Se l’attività in questione è extracurricolare, in caso di rifiuto del consenso lo studente si asterrà dalla frequenza; se invece l’attività rientra nell’ampliamento obbligatorio dell’offerta formativa, l’istituto dovrà garantire alternative allo studente. Tutto questo non riguarderà le scuole dell’infanzia e primarie, per le quali è esclusa ogni attività su temi riguardanti la sessualità.
Un modo per impedire che sui banchi di scuola la teoria della fluidità di genere rimpiazzi la biologia all’insaputa dei genitori? Anche, certo. Il contrasto ideologico con l’opposizione è quindi duplice: riguarda sia il rapporto gerarchico tra la famiglia e lo Stato nell’educazione dei ragazzi, sia cosa dovrà essere insegnato nelle scuole in materia di sessualità.
Putiferio scontato, insomma. Per il Pd, il governo fa «becera propaganda». Secondo Alessandro Zan, “responsabile diritti” del partito di Elly Schlein, «la scuola ha il dovere di educare indipendentemente dalla famiglia di origine di alunne e alunni, non di chiedere il permesso». Pure per i Cinque Stelle l’educazione sessuale non può essere «lasciata alla discrezionalità delle scuole o, peggio, all’arbitrio del consenso familiare», mentre Elisabetta Piccolotti, di Avs, parla di «favore ai fondamentalisti».
Non è l’unico nuovo provvedimento sulla scuola a far discutere. Il consiglio dei ministri ha approvato anche un disegno di legge con misure a tutela del personale scolastico: la risposta ai tanti atti di violenza compiuti dai genitori dei ragazzi ai danni di dirigenti e insegnanti. Le norme prevedono l’arresto obbligatorio in flagranza del colpevole, il quale dovrà scontare una pena aggravata se le lesioni sono procurate ai dirigenti o agli insegnanti «nell’esercizio o a causa delle funzioni o del servizio». Oggi la reclusione, in caso di lesioni lievi, va da sei mesi a tre anni; con le nuove norme il periodo di pena varia da due a cinque anni, che possono salire a sedici in caso di «lesioni personali gravi o gravissime».

=== DATI FORNITI ===

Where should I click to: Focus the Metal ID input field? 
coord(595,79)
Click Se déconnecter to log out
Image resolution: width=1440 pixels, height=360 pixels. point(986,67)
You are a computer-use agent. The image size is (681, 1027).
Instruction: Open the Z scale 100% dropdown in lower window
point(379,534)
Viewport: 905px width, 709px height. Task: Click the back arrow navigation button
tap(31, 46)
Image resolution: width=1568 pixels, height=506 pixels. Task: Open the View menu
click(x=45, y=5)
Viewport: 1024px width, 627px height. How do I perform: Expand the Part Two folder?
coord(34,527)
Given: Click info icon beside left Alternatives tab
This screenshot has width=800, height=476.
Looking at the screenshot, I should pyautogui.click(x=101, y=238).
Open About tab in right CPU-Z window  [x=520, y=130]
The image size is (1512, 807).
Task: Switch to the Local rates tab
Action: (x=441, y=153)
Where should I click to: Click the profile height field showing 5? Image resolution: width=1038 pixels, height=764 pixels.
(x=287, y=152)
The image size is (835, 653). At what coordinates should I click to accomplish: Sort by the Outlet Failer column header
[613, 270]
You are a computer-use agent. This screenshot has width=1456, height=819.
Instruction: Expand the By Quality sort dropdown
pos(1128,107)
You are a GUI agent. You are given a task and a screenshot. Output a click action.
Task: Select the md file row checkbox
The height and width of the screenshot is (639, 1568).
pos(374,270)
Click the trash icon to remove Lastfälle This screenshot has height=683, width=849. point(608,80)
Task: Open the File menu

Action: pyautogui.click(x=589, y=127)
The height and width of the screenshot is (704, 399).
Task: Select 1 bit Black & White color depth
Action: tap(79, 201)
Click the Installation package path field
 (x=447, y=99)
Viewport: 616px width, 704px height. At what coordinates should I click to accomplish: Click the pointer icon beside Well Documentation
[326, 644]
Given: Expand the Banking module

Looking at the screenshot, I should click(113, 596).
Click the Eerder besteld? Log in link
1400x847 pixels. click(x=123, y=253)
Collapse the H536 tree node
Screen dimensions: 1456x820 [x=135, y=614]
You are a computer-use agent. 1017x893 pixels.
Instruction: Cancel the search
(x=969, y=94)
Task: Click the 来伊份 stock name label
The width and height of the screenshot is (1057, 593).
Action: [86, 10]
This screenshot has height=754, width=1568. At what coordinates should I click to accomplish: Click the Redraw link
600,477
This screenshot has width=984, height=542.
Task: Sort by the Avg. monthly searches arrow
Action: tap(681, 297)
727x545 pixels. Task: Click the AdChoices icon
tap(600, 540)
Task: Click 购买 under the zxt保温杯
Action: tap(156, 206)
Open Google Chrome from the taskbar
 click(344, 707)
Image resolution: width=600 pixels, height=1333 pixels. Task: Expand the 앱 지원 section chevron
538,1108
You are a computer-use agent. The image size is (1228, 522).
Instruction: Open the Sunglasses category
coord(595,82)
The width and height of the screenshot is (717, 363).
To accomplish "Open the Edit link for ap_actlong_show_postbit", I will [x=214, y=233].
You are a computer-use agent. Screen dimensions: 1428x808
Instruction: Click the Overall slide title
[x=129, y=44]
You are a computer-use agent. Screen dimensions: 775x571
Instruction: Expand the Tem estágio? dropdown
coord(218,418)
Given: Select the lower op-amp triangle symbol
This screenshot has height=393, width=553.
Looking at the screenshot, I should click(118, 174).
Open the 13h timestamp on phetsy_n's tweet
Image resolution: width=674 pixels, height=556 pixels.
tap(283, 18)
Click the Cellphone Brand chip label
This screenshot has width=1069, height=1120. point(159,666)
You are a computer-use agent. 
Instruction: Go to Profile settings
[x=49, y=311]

=== CONSEGNE DELL'ESERCIZIO ===
- a) Secondo il testo sui provvedimenti scolastici, quanto dura oggi la reclusione in caso di lesioni lievi?
- b) Indica se ciascuna affermazione concorda con il testo sui provvedimenti scolastici, rispondendo sì o no e citando le parole decisive: (i) nelle scuole dell'infanzia e primarie non sono ammesse attività su temi legati alla sessualità; (ii) con le nuove norme la pena per lesioni gravi o gravissime può arrivare a vent'anni; (iii) Elisabetta Piccolotti appartiene al Pd.
- c) Prosegui il testo sui provvedimenti scolastici a partire dalla sua ultima frase.

=== RISPOSTE ALLE CONSEGNE ===
- a) Da sei mesi a tre anni.

- b)
(i) Sì: «per le quali è esclusa ogni attività su temi riguardanti la sessualità».
(ii) No: «che possono salire a sedici in caso di «lesioni personali gravi o gravissime»».
(iii) No: «Elisabetta Piccolotti, di Avs».

- c)
Pure queste norme sono state contestate da sinistra. In particolare dalla Rete degli Studenti medi, che accusa il governo di «creare narrazioni volte a criminalizzare un’intera generazione» e chiede che l’educazione sessuale «sia obbligatoria fin dall’asilo», poiché «la violenza di genere e il patriarcato si combattono culturalmente a partire dalle scuole». Del resto, la Rete è legata alla Cgil: assieme all’Unione degli universitari, nel 2023 ha ricevuto dal sindacato di Maurizio Landini un contributo di 130mila euro, in linea con gli anni precedenti.
Un decreto, anch’esso approvato ieri, disciplina poi le ipotesi in cui lo studente prende 5 in condotta e dunque viene bocciato: rientrano nella categoria anche i casi di bullismo grave. Con il 6 in condotta, invece, lo studente sarà rimandato a settembre, quando dovrà sostenere un esame sui valori ai quali ha mancato di rispetto col suo comportamento. Un quarto provvedimento, infine, cambia le regole della sospensione: lo studente dovrà continuare a frequentare le lezioni e approfondire in elaborati scritti le ragioni e le conseguenze della propria cattiva condotta. Perle sospensioni superiori ai due giorni sarà obbligatorio svolgere servizio nelle mense dei poveri, nelle case di riposo o nella cura dei locali scolastici.